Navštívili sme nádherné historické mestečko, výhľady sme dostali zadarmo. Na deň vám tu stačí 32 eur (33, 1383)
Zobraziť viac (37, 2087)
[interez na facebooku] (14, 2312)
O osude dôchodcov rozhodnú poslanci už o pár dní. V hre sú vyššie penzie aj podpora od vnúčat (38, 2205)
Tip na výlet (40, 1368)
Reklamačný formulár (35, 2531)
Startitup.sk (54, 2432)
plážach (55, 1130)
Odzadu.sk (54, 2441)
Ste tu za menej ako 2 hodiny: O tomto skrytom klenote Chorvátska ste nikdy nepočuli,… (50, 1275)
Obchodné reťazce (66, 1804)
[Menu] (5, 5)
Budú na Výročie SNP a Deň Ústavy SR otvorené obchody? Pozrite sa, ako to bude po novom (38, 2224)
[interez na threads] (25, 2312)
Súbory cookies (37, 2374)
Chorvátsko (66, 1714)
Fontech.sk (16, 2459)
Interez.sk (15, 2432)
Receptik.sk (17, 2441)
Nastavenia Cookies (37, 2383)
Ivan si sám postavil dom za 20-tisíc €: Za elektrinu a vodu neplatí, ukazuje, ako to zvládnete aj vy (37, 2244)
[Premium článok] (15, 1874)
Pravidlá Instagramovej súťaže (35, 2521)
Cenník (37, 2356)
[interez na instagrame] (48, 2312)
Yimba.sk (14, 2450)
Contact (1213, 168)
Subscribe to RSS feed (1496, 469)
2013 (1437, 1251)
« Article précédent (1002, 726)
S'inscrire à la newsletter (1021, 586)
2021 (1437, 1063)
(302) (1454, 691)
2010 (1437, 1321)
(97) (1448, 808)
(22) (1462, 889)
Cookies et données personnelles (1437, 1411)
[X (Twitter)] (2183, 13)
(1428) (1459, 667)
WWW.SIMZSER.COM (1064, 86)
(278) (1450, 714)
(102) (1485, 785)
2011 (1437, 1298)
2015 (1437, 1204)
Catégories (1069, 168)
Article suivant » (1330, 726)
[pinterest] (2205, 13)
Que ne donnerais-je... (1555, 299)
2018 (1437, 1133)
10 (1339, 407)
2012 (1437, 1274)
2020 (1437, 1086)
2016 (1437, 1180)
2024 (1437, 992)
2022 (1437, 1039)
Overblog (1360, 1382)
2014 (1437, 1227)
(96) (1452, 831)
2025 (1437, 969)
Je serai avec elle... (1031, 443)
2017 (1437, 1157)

- EXERCISE INSTRUCTIONS -
Exactly as written, copy the lines from the one containing "(278) (1450, 714)" to the end of the entries, both ends included.

- RESULT BELOW -
(278) (1450, 714)
(102) (1485, 785)
2011 (1437, 1298)
2015 (1437, 1204)
Catégories (1069, 168)
Article suivant » (1330, 726)
[pinterest] (2205, 13)
Que ne donnerais-je... (1555, 299)
2018 (1437, 1133)
10 (1339, 407)
2012 (1437, 1274)
2020 (1437, 1086)
2016 (1437, 1180)
2024 (1437, 992)
2022 (1437, 1039)
Overblog (1360, 1382)
2014 (1437, 1227)
(96) (1452, 831)
2025 (1437, 969)
Je serai avec elle... (1031, 443)
2017 (1437, 1157)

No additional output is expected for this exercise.